BenchmarkDoctor validation:
- new rule to enforce sensible runtimes for setUpFunction,
- modified recommended runtime to be <1ms, runtimes >10ms are reported as errors.

I've structured the PR as a series of small, incremental changes with detailed descriptions in the commit messages, it is therefore best reviewed sequentially by individual commits.

Measure the duration of the `setUpFunction` and report it in verbose mode. This will be used by `BenchmarkDoctor`, to ensure there isn’t unreasonably big imbalance between the time it takes to set up and run the actual benchmark.

Gather all samples published in the benchamark summary from the `Benchmark_O --quantile` output format.

Support for reading delta-encoded quantiles format.

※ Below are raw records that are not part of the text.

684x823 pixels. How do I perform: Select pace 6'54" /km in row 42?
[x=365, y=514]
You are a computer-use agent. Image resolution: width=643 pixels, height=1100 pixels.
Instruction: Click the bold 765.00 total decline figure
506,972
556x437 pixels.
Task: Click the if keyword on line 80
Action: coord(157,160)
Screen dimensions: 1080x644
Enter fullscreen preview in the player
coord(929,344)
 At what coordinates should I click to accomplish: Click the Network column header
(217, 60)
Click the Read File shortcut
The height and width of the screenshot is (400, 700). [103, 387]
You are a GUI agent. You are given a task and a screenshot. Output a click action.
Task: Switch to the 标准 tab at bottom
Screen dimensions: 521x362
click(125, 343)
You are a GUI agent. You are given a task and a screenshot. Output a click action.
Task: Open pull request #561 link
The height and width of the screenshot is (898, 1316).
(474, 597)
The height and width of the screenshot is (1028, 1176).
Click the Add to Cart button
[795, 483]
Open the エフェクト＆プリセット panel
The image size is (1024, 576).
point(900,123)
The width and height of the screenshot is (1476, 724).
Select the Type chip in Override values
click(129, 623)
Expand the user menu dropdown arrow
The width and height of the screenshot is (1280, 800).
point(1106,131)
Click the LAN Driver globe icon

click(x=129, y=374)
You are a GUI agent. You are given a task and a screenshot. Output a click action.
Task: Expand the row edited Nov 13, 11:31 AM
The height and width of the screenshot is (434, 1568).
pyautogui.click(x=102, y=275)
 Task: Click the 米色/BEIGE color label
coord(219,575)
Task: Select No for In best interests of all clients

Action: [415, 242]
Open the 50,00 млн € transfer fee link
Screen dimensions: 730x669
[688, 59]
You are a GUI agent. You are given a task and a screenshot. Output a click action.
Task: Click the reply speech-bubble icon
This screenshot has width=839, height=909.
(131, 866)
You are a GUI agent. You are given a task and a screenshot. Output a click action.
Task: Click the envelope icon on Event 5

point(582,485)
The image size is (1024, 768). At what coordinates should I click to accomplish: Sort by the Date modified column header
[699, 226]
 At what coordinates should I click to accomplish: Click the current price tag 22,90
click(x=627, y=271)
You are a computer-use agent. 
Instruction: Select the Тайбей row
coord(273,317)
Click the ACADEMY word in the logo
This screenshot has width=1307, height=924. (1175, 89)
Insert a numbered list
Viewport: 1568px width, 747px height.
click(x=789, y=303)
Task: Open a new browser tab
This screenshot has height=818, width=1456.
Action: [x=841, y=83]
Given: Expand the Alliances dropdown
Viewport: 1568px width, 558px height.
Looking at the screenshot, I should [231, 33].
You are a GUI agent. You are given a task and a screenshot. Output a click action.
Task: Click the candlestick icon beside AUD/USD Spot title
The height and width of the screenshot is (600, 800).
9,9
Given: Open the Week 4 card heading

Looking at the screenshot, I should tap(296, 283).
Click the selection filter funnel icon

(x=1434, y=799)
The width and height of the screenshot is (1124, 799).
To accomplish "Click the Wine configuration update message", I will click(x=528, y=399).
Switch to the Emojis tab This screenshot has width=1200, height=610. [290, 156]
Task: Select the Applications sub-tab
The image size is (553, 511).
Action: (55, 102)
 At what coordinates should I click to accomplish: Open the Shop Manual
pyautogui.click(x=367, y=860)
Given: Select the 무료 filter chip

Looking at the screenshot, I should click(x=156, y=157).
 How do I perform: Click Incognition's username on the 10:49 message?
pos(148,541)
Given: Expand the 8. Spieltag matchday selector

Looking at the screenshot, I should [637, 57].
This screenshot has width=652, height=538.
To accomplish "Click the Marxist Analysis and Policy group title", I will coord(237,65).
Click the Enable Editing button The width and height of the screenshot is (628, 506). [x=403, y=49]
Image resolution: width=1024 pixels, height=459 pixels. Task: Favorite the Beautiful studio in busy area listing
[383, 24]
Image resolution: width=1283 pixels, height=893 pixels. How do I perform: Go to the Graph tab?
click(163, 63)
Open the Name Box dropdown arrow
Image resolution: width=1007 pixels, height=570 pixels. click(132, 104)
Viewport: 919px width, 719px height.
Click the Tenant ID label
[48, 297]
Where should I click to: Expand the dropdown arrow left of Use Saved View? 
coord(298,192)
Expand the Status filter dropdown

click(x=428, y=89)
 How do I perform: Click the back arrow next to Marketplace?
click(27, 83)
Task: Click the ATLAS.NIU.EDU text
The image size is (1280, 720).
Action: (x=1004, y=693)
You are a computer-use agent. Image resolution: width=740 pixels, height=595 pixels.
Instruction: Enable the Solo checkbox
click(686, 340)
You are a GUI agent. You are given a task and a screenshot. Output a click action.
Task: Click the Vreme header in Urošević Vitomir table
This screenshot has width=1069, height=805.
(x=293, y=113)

When measuring with specified number of iterations (generally, `--num-iters=1` makes sense), automaticially determine the number of samples to take, so that the overall measurement duration comes close to `sample-time`. This is the same technique used to scale `num-iters` before, but for `num-samples`.

Renamed Benchmark_Driver’s `iterations` argument to `independent-samples` to clarify its true meaning and disambiguate it from the concept of `num-iters` used in Benchmark_O. The short form of the argument — `-i` — remains unchanged.

Switching the measurement technique from gathering `i` independent samples characterized by their mean values, to a finer grained characterization of these measurements using quantiles. The distribution of benchmark measurements is non-normal, with outliers that significantly inflate the mean and standard-deviation due to presence of uncontrolled variable of the system load. Therefore the MEAN and SD were incorrect statistics to properly characterize the benchmark measurements. Benchmark_Driver now gathers more individual measurements from Benchmark_O. It is executed with `--num-iters=1`, because we don’t want to average the runtimes, we want raw data. This collects variable number of measurements gathered in about 1 second. Using the `--quantile=20` we get up to 20 measured values that properly characterize the empirical distribution of the benchmark from each independent run. The measurements from `i` independent executions are combined to form the final empirical distribution, which is reported in a five-number summary (MIN, Q1, MEDIAN, Q3, MAX).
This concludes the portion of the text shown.